Вероятно, прототипом спесивого барона послужил Ф. Майдель.

Вурмергельм, баронесса

«Игрок»


Супруга барона Вурмергельма. «Помню, баронесса была в шёлковом необъятной окружности платье, светло-серого цвета, с оборками, в кринолине и с хвостом. Она мала собой и толстоты необычайной, с ужасно толстым и отвислым подбородком, так что совсем не видно шеи. Лицо багровое. Глаза маленькие, злые и наглые. Идёт – точно всех чести удостоивает…» Игрок, оскорбив супругов Вурмергельм по капризу Полины, потом так объяснял происшествие Генералу: «Мне ещё в Берлине запало в ухо беспрерывно повторяемое ко всякому слову “ja wohl” [нем. да, конечно], которое они так отвратительно протягивают.

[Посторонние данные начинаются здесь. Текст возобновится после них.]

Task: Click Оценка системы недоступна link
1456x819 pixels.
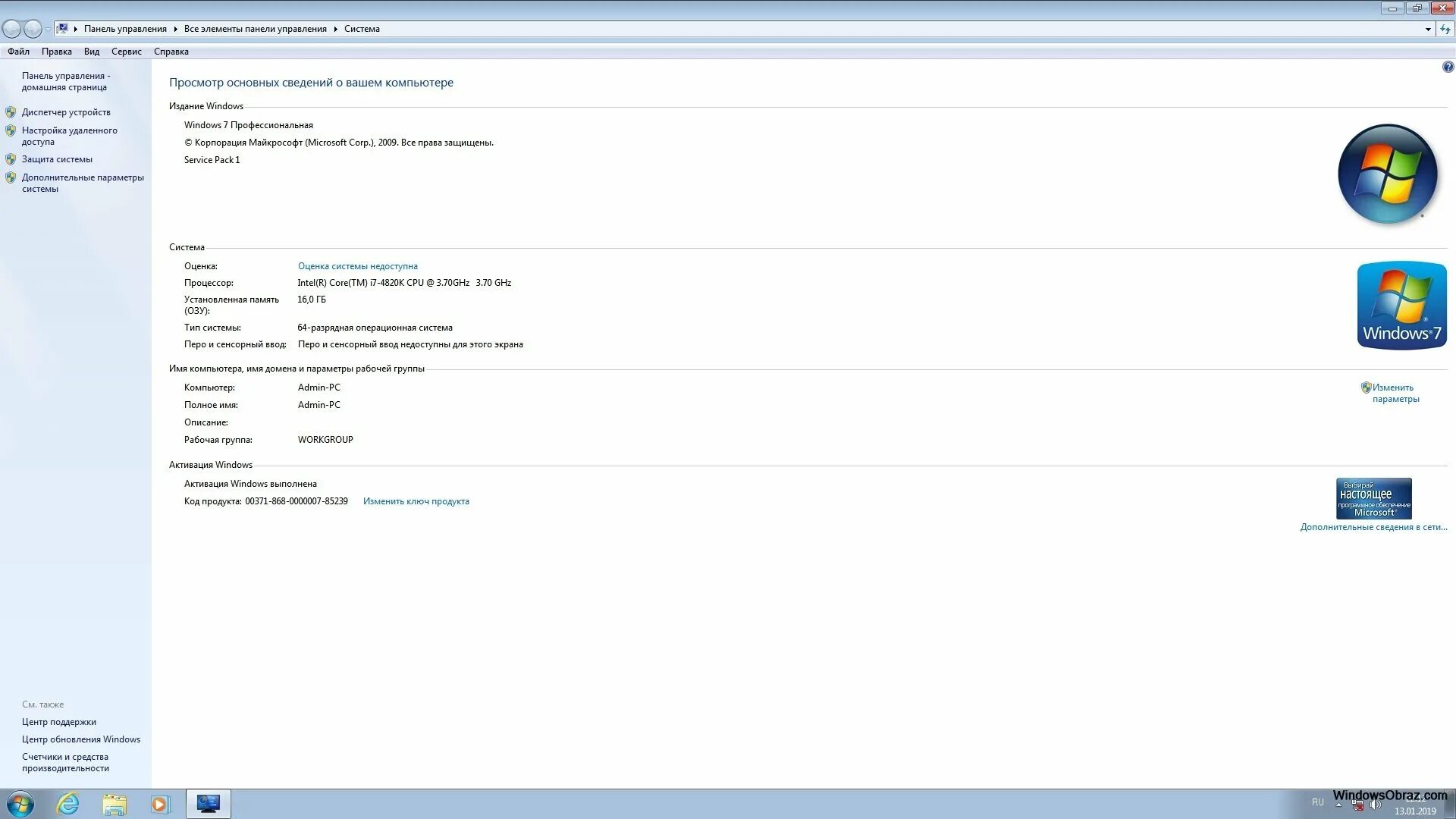Action: point(357,266)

Когда я встретился с ним в аллее, мне вдруг это “ja wohl”, не знаю почему, вскочило на память, ну и подействовало на меня раздражительно… Да к тому же баронесса вот уж три раза, встречаясь со мною, имеет обыкновение идти прямо на меня, как будто бы я был червяк, которого можно ногою давить. Согласитесь, я тоже могу иметь своё самолюбие. Я снял шляпу и вежливо (уверяю вас, что вежливо) сказал: “Madame, j’ai l’honneur d’кtre votre esclave” [фр. “Мадам, честь имею быть вашим рабом”]. Когда барон обернулся и закричал “гейн!” [от нем. gehen – убирайтесь!] – меня вдруг так и подтолкнуло тоже закричать: “Ja wohl!” Я и крикнул два раза: первый раз обыкновенно, а второй – протянув изо всей силы. Вот и всё…» Здесь самое знаменательное – «как будто бы я был червяк», ибо фамилия «Вурмергельм» – это по сути «червяк в квадрате»: от нем. Wurm, Würmer – червь, глист; гр. Helmins – червь, глист. Впрочем, если и вторая половина фамилии образована от немецкого слова Helm (шлем, каска), то фамилию чванливых барона и баронессы можно образно перевести как – червь в шляпе.